--- Work instructions ---
In the listing below, start your output at the line with "Task: Click the lock" and end it after the line with "You are a computer-use agent. Viewport: 1425px", copying every line exactly.

--- Data to use ---
◆ ◆ ◆ ◆

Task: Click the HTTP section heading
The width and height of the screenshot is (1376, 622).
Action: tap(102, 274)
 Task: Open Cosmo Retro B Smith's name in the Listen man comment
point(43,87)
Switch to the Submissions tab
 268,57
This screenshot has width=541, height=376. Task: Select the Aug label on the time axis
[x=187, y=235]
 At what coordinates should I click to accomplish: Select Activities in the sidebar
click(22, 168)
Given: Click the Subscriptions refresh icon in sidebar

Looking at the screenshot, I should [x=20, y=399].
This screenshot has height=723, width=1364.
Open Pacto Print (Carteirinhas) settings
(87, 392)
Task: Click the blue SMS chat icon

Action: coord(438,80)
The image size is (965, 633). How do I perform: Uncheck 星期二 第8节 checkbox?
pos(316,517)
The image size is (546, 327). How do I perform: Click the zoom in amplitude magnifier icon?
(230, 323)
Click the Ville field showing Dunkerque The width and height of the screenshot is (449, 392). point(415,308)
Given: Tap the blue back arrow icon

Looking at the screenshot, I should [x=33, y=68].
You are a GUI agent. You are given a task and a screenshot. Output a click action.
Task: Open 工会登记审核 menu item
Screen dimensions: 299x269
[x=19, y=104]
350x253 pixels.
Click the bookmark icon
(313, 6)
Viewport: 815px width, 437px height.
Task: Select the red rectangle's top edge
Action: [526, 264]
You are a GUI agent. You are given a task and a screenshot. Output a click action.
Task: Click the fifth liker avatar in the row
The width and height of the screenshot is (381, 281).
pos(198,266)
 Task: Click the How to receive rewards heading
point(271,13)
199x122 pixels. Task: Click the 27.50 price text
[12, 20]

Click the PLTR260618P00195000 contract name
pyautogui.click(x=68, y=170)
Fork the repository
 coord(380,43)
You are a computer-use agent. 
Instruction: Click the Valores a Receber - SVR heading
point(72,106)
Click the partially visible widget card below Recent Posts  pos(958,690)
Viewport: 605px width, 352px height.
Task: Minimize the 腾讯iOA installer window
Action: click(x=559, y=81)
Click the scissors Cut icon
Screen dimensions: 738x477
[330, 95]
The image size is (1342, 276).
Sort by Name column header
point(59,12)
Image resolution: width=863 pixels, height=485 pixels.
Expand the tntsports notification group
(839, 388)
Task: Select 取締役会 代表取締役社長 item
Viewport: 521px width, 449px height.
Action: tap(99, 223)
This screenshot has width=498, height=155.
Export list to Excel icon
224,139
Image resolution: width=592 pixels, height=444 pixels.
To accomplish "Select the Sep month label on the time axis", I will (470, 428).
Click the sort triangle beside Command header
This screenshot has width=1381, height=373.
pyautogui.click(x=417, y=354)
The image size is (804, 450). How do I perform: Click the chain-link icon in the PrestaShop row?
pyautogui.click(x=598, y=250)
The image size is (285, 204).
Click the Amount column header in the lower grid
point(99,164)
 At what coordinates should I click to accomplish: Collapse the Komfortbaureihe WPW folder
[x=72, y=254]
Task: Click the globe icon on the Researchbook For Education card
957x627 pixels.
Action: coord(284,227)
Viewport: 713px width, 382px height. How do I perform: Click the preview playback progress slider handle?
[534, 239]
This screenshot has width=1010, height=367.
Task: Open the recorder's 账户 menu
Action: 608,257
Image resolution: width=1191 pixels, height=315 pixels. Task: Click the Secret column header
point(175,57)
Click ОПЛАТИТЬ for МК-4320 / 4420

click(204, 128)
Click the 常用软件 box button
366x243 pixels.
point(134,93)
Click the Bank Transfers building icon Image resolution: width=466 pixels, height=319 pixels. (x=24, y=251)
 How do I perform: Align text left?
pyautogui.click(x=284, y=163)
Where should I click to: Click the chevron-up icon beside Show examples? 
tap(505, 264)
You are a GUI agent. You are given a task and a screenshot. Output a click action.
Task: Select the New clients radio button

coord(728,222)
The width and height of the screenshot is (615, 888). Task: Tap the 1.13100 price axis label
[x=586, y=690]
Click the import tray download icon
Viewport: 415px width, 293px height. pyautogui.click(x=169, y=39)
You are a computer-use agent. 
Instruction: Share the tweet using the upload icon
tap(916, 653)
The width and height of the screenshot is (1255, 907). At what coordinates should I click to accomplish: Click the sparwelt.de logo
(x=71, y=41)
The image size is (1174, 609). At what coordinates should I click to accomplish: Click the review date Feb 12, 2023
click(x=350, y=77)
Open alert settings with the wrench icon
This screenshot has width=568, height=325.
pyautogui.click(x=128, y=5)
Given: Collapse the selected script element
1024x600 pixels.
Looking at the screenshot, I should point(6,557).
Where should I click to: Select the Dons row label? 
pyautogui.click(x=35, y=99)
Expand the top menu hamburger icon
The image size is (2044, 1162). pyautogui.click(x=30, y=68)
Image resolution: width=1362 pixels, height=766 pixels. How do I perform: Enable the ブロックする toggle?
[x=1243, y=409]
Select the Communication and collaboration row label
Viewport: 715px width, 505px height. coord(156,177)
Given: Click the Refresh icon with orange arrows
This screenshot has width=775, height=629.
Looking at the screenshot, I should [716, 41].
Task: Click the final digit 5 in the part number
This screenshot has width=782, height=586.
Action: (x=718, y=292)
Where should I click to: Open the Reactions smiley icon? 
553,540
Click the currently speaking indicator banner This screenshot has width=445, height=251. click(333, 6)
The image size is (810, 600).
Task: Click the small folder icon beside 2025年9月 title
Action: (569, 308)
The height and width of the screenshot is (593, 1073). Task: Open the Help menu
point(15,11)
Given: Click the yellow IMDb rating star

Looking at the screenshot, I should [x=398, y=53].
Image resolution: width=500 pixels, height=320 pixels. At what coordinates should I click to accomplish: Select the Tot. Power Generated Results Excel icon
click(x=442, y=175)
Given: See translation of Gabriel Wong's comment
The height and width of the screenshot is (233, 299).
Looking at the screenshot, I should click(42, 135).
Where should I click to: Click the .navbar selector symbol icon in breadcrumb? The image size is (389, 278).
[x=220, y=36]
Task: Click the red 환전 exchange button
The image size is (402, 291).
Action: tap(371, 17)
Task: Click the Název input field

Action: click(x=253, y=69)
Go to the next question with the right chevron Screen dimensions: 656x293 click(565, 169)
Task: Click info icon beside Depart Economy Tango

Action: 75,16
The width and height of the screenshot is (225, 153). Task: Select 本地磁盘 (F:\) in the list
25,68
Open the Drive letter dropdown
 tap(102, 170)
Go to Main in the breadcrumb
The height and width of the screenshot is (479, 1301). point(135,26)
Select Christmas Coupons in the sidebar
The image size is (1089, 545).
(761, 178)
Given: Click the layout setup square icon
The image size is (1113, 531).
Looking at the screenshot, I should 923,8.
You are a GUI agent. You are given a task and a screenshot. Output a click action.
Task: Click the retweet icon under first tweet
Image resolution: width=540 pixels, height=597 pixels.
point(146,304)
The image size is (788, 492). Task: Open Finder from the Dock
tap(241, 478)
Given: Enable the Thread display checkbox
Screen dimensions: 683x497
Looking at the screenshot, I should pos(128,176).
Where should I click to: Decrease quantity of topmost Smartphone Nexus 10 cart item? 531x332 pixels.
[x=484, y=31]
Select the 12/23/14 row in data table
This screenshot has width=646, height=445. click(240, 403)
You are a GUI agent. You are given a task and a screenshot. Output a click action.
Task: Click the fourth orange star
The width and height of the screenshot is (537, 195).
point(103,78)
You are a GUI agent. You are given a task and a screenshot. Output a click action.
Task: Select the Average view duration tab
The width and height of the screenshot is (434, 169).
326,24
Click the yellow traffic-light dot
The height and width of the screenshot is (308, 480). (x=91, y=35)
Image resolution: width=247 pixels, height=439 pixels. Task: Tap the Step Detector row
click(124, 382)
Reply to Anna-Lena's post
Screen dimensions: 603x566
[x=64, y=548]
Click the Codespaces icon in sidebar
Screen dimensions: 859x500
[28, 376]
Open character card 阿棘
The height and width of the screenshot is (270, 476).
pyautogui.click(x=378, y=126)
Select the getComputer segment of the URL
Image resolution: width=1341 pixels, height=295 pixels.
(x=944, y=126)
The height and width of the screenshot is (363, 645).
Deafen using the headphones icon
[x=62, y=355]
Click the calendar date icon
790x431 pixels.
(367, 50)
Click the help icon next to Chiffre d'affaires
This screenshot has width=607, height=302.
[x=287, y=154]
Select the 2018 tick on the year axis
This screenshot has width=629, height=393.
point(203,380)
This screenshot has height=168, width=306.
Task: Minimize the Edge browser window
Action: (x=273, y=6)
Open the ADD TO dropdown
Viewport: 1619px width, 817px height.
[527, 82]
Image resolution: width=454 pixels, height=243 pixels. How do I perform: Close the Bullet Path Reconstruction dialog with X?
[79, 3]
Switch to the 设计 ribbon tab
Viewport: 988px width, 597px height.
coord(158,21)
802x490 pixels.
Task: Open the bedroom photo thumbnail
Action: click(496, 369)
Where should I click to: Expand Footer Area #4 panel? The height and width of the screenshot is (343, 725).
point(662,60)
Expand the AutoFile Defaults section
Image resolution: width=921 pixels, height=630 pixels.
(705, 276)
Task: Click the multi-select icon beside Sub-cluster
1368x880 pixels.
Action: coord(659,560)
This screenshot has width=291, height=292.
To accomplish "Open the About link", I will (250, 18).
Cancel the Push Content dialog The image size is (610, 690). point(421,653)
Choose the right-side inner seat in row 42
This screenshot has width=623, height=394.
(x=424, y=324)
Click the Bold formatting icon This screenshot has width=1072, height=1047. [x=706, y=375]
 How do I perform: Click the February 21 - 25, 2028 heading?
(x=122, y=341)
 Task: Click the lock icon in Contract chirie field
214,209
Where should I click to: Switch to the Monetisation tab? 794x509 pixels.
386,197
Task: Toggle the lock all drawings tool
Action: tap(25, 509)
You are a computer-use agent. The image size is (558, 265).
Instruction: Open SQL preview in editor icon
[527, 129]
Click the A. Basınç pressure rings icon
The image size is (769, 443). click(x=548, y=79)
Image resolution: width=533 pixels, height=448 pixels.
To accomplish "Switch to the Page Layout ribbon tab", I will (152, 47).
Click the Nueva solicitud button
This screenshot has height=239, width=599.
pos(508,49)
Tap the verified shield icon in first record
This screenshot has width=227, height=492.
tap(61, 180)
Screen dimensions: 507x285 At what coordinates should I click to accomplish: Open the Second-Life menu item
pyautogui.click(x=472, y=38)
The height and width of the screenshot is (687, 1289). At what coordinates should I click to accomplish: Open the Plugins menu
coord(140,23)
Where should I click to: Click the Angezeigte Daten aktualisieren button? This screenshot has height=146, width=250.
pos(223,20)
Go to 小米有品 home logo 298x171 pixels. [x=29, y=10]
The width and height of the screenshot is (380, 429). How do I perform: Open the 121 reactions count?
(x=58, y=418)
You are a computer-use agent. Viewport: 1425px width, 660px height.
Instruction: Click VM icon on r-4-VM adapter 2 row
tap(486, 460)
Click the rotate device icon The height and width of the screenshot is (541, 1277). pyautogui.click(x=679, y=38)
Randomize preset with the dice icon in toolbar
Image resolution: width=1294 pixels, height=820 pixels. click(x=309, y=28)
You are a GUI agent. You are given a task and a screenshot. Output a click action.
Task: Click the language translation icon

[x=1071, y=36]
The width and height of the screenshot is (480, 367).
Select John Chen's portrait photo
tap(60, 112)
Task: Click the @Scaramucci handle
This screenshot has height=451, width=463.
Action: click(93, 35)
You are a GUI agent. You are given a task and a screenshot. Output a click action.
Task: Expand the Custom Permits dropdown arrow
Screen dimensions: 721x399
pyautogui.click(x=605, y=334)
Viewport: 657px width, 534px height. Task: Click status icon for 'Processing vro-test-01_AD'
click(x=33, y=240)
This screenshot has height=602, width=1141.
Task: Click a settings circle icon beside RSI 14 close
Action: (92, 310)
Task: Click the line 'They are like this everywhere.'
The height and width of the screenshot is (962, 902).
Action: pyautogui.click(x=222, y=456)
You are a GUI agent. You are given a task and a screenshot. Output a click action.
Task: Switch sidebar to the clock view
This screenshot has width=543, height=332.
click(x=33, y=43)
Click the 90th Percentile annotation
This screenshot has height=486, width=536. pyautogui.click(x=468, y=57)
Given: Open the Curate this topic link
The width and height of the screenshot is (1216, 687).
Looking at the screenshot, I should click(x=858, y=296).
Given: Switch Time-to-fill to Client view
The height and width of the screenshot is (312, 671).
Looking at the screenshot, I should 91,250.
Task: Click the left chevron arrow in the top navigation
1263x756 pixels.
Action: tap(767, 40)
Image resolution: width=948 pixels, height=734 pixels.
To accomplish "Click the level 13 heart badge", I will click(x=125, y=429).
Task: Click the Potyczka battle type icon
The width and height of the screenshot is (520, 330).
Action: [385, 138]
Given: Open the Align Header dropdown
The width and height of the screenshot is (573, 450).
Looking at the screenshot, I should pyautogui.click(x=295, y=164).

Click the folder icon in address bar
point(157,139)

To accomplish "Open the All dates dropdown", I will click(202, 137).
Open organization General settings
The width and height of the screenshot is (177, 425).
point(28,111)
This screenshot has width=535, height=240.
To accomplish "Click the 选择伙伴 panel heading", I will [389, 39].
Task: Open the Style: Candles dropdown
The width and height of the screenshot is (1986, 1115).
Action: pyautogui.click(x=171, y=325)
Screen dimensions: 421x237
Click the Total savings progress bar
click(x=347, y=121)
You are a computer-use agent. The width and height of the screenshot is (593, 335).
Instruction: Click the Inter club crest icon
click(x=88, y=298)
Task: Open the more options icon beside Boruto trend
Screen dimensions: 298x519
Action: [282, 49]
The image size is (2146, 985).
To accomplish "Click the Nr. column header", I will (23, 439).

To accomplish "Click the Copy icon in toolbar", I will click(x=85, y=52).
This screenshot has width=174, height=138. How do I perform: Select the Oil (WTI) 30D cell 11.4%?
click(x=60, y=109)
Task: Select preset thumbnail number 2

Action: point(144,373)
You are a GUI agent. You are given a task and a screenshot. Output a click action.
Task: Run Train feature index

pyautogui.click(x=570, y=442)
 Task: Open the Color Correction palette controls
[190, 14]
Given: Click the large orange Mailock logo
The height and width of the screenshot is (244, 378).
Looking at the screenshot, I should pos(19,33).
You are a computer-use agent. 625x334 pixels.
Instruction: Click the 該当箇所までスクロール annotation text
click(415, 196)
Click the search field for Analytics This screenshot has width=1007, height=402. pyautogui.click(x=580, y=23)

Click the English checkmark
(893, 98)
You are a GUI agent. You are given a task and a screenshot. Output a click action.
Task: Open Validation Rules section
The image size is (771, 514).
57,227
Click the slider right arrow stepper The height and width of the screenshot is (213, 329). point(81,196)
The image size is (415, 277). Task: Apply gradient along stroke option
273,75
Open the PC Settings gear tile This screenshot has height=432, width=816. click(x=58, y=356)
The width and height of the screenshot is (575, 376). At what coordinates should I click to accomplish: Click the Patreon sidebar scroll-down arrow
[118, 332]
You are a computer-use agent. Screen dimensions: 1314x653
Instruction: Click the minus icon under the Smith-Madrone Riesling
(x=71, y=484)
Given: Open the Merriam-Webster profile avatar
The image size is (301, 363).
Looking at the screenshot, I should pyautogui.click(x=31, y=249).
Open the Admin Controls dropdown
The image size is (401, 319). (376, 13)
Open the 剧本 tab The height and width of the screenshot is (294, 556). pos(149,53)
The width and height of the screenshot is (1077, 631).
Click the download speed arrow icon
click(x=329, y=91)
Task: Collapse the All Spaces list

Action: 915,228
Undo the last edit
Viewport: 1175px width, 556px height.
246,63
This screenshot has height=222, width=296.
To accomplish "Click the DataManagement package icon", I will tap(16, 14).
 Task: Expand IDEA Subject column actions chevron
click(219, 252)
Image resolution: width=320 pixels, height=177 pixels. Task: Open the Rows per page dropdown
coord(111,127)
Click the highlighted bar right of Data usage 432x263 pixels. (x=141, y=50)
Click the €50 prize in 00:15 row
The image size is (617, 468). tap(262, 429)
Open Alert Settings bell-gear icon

◆ ◆ ◆ ◆

--- Exercise solution ---
 Task: Click the lock icon in Contract chirie field
214,209
Where should I click to: Switch to the Monetisation tab? 794x509 pixels.
386,197
Task: Toggle the lock all drawings tool
Action: tap(25, 509)
You are a computer-use agent. The image size is (558, 265).
Instruction: Open SQL preview in editor icon
[527, 129]
Click the A. Basınç pressure rings icon
The image size is (769, 443). click(x=548, y=79)
Image resolution: width=533 pixels, height=448 pixels.
To accomplish "Switch to the Page Layout ribbon tab", I will (152, 47).
Click the Nueva solicitud button
This screenshot has height=239, width=599.
pos(508,49)
Tap the verified shield icon in first record
This screenshot has width=227, height=492.
tap(61, 180)
Screen dimensions: 507x285 At what coordinates should I click to accomplish: Open the Second-Life menu item
pyautogui.click(x=472, y=38)
The height and width of the screenshot is (687, 1289). At what coordinates should I click to accomplish: Open the Plugins menu
coord(140,23)
Where should I click to: Click the Angezeigte Daten aktualisieren button? This screenshot has height=146, width=250.
pos(223,20)
Go to 小米有品 home logo 298x171 pixels. [x=29, y=10]
The width and height of the screenshot is (380, 429). How do I perform: Open the 121 reactions count?
(x=58, y=418)
You are a computer-use agent. Viewport: 1425px width, 660px height.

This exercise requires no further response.